**Given passage**

Many termination criteria exist and are not all enumerated here for brevity. Common termination criteria are terminating training when a pre-defined number of decision trees has been reached, or when improvement in the residuals is no longer observed.


Once trained, a gradient boosted trees regressor may make predictions using input data. To do so, the input data is passed to each decision tree, which will form a plurality of residual predictions. The plurality of residual predictions are multiplied by the learning rate (η), summed across every decision tree, and added to the simple prediction (SP) formed during training to produce the gradient boosted trees predictions.


One with ordinary skill in the art will appreciate that many adaptions may be made to gradient boosted trees and that these adaptions do not exceed the scope of this disclosure. Some adaptions may be algorithmic optimizations, efficient handling of sparse data, use of out-of-core computing, and parallelization for distributed computing. In accordance with one or more embodiments, the selected machine-learned model type is an adapted gradient boosted trees model known as XGBoost.



FIG. 8 depicts, generally, the flow of data through the treatment prediction system (190) using a trained gradient boosted trees regressor, in accordance with one or more embodiments. As seen, input data, for example, treatment (195), operational parameters (301), and current drilling fluid properties (302), is received by the treatment prediction system (190). In one or more embodiments, the treatment prediction system (190) includes a preprocessor (804). The preprocessor (804) may preprocess the input data according to any preprocessing methods and/or preprocessing parameters determined during training. The result of the preprocessor (804) is preprocessed data (e.g., normalized, imputed, etc.), for example, preprocessed treatment data (896), preprocessed operational parameters data (896), and preprocessed current drilling fluid property data (897).

**Extracted data**
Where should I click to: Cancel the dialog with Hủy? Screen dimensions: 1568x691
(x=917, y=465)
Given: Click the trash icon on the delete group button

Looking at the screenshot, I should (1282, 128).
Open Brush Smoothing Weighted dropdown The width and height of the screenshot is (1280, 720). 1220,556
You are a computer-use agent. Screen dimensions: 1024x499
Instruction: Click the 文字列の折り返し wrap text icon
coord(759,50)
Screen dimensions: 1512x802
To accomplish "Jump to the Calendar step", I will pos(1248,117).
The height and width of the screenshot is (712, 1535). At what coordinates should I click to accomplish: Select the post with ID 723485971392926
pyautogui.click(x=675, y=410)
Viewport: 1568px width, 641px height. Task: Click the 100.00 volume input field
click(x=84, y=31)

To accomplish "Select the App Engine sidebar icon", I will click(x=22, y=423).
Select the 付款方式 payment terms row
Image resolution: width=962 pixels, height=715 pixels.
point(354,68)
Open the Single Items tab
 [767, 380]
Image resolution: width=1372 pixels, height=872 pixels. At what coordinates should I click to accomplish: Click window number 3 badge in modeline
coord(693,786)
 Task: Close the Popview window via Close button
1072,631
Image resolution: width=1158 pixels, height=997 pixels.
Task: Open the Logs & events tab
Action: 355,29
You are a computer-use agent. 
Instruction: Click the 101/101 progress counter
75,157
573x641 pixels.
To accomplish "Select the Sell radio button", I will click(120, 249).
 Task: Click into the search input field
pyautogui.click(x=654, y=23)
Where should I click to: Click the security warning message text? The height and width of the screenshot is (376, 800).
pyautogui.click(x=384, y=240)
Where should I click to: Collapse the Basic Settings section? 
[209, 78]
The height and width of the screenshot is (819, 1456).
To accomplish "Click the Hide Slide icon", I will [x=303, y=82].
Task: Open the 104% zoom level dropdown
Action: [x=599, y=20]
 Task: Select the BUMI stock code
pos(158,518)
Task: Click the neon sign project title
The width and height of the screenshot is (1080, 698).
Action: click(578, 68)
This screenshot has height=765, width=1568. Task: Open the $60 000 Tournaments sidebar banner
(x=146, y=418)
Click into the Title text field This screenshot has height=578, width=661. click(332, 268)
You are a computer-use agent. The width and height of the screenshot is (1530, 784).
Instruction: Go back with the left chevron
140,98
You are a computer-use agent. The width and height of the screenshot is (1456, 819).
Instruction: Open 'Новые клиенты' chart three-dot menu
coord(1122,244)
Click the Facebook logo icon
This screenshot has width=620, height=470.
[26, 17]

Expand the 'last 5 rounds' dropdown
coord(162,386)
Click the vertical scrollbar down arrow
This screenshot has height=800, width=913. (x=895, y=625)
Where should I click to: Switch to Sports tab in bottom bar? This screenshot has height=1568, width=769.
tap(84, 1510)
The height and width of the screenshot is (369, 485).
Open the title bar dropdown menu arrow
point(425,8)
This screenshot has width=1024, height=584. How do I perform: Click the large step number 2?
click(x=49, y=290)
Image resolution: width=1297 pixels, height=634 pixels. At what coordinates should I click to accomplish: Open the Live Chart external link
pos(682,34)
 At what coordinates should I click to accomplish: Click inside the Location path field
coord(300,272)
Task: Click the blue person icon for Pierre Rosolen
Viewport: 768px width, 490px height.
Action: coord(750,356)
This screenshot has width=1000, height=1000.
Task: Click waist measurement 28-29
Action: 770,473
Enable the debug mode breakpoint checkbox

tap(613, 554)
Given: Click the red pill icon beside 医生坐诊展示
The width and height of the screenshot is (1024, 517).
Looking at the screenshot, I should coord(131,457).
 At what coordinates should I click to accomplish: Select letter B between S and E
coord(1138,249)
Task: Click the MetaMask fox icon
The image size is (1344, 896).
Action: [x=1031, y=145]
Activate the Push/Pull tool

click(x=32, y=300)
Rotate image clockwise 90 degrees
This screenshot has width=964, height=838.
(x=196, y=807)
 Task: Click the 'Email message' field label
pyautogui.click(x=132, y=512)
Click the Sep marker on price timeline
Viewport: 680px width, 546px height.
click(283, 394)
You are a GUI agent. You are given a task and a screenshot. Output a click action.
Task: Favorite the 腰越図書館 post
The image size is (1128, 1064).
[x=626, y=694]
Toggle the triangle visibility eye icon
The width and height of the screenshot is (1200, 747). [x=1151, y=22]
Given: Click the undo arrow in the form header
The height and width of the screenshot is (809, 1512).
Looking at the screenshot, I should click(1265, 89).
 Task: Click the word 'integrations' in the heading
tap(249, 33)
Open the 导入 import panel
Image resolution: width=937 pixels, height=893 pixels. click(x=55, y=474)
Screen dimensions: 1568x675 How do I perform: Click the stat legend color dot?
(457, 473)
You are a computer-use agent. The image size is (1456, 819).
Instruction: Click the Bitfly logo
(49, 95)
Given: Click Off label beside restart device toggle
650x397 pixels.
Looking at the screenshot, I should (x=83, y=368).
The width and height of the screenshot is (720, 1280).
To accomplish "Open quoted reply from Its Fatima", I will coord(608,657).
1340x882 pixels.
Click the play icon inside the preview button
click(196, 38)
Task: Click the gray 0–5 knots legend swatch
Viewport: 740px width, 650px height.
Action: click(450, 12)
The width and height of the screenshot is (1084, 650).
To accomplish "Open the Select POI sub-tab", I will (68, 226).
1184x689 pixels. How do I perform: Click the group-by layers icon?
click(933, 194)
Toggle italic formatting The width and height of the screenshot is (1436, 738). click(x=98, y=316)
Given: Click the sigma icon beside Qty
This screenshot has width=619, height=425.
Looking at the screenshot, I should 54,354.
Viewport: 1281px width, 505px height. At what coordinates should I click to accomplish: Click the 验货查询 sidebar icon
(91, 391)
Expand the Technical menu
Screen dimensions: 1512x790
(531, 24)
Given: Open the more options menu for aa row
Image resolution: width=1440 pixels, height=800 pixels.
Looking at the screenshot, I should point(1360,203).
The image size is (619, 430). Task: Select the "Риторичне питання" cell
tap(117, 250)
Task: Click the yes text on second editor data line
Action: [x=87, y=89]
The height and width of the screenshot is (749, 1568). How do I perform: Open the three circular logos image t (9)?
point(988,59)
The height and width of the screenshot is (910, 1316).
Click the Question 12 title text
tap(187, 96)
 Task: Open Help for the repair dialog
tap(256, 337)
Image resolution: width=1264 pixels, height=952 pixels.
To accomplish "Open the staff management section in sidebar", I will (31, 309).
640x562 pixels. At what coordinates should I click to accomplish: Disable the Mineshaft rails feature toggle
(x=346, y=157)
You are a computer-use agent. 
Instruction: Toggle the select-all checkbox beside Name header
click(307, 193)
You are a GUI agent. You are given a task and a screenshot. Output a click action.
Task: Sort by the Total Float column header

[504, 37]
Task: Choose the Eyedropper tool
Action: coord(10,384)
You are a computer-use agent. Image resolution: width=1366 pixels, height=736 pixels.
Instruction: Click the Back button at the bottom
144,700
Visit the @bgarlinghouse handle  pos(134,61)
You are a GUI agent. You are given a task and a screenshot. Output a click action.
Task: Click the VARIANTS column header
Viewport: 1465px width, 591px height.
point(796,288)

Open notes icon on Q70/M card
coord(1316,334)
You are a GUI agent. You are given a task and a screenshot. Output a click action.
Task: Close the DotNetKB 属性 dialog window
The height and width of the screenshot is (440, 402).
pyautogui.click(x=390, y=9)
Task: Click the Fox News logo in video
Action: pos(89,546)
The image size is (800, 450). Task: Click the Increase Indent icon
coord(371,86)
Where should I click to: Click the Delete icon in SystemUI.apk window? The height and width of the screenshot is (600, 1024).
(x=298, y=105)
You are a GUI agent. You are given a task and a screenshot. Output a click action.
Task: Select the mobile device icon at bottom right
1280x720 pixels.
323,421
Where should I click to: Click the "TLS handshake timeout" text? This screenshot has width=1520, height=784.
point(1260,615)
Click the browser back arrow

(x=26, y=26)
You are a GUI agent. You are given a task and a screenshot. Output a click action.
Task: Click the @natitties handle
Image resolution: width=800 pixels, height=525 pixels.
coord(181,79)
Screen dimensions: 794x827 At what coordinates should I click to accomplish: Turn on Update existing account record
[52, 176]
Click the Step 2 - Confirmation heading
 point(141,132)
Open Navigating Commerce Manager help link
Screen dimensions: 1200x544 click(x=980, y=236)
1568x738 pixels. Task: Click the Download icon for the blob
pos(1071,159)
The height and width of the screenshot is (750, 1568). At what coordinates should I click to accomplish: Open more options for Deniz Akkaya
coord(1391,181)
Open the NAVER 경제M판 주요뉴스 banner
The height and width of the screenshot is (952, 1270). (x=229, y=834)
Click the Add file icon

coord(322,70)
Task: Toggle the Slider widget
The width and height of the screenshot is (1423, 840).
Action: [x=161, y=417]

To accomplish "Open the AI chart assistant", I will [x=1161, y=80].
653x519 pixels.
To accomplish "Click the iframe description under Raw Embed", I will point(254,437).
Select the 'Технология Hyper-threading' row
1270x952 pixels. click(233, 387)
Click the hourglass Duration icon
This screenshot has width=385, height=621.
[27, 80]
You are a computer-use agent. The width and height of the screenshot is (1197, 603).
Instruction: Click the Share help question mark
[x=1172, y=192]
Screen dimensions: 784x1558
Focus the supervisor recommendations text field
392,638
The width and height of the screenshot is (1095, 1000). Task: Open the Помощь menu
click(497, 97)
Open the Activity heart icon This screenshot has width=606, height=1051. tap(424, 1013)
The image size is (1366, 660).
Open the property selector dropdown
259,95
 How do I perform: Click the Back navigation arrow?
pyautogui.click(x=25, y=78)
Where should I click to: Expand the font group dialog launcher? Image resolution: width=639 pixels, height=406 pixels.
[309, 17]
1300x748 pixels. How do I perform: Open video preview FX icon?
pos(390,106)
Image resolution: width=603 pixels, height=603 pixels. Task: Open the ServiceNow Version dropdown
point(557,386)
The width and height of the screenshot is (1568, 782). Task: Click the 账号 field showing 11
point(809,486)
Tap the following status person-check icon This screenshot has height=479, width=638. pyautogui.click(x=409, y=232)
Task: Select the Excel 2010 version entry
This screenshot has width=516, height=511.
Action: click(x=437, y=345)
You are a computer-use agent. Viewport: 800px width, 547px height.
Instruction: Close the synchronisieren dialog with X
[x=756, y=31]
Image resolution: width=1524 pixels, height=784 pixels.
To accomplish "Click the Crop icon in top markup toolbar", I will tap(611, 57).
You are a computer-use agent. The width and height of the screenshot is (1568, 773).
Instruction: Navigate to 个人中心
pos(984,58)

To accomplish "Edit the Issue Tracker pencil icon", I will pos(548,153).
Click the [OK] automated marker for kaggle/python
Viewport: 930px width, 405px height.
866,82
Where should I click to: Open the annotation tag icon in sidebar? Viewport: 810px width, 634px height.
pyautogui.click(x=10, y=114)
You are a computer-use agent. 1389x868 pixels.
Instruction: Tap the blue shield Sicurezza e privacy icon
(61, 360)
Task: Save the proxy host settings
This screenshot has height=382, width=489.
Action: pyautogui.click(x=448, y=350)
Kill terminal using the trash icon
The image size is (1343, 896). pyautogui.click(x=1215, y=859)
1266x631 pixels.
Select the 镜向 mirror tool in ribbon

**Short problem 1**
Answer these questions about the gradient boosted trees text:
(a) What are the two common termination criteria for training?
(b) What are the residual predictions multiplied by before being summed?
(c) What adapted gradient boosted trees model is named as the selected model type?
**Short problem 2**
Go on with the gradient boosted trees text, starting right after its last sentence.
The data has nothing to do with the text.

**Task answer 1**
(a) Training stops when a pre-defined number of decision trees has been reached, or when improvement in the residuals is no longer observed.
(b) They are multiplied by the learning rate (η).
(c) XGBoost.

**Task answer 2**
The preprocessed data is passed to a machine-learned model (808). In FIG. 8, the machine-learned model (808) is further represented as a gradient boosted trees regressor (810) composed of a plurality of decision trees (812). As such, the preprocessed data is processed by each decision tree (812) and the output of each decision tree is collected, multiplied by the learning rate (η), summed, and added to the simple prediction (SP) established during training forming an ensemble (814). The result of the ensemble (814) is returned as the machine-learned model prediction (e.g., drilling fluid properties after treatment (306)).


As a concrete example, the workflow of FIG. 7 is applied to a set of training data to identify and deploy a high-performing machine-learned model. Each instance of training data has a treatment (195), current drilling fluid properties (302), and operational parameters (301) as an input and the drilling fluid properties after treatment (306) as the output.


Preprocessing was applied to the set of training data to correct typographical errors in the set of training data and to ensure data quality and conformity.


In this example, the set of training data is arbitrarily split into a training set and test set (Block 706). Various supervised machine-learned model types are iterated through according to Block 708 of FIG. 7. Specifically, the set of machine-learned model types consisted of linear regression, polynomial regression, random forest and neural network. A grid search is performed to discover the best combination of hyperparameters for each machine-learned model type (Block 710). For training (Block 712) and model evaluation (Block 714), a 5-fold cross-validation technique is employed such that a dedicated validation set was not required. Of the machine-learned model types evaluated, in the example presented, linear regression demonstrated the best performance and is selected (Block 716) for use in (or as) the treatment prediction system (190).


Additionally, once the model and associated hyperparameters are identified and selected, the selected machine-learned model undergoes further refinement through feature engineering. For feature engineering, only the features of the input data with high statistical significance (low p-value) are selected for the machine-learned model used in production. It is emphasized that the selected model is provided only as a working example of the treatment prediction system (190), in accordance with one or more embodiments, and does not impose nor represent a limitation on the instant disclosure.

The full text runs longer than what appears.